◆ Textblock ◆

---

Vucic spricht von "Hexenjagd"

Das serbische Staatsoberhaupt meinte, die Schikanen gegen Djokovic hätten "beispiellose Ausmaße" angenommen. Eine "Hexenjagd" sei gegen ihn entfacht worden, die Medien hätten eine "Lynchstimmung" erzeugt. "An Novak wollte man eine Exempel dafür statuieren, wie die Weltordnung funktioniert." Doch Djokovic könne "mit erhobenem Haupt" nach Serbien zurückkehren.

Scharf argumentierte auch Serbiens Ministerpräsidentin Ana Brnabic: "Ich denke, dass die Gerichtsentscheidung skandalös ist. Ich denke, es zeigt, wie die Rechtsstaatlichkeit in einigen anderen Ländern funktioniert, oder besser nicht funktioniert." Serbische Online-Medien reagierten ebenfalls erwartet empört. "In Melbourne geschah die größte Schande in der Geschichte des Sports! Schäm dich, Australien! (...) Das Recht hat verloren, die Politik hat gesiegt", schrieb etwa "kurir.rs". "alo.rs" sah "eine Schande, wie man sie noch nie gesehen hat!"

---

◆ Material ◆
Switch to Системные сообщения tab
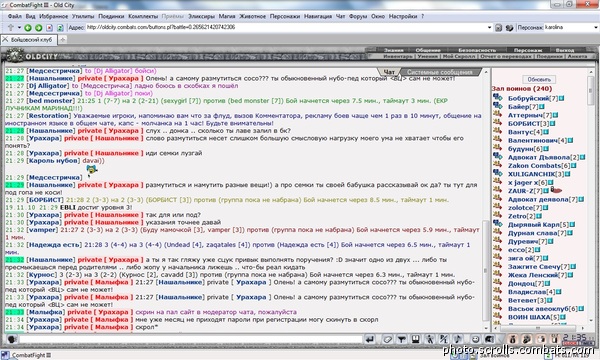600x360 pixels. 439,72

---

◆ Ihre Aufgabe ◆
Erläutern Sie anhand des Textblocks, womit Vucic begründet, dass gegen Djokovic eine „Hexenjagd“ entfacht worden sei.

◆ Musterlösung ◆
Laut Vucic hatten die Schikanen gegen Djokovic „beispiellose Ausmaße“ angenommen, und die Medien hätten eine „Lynchstimmung“ erzeugt. Zudem habe man an Djokovic ein Exempel dafür statuieren wollen, wie die Weltordnung funktioniert.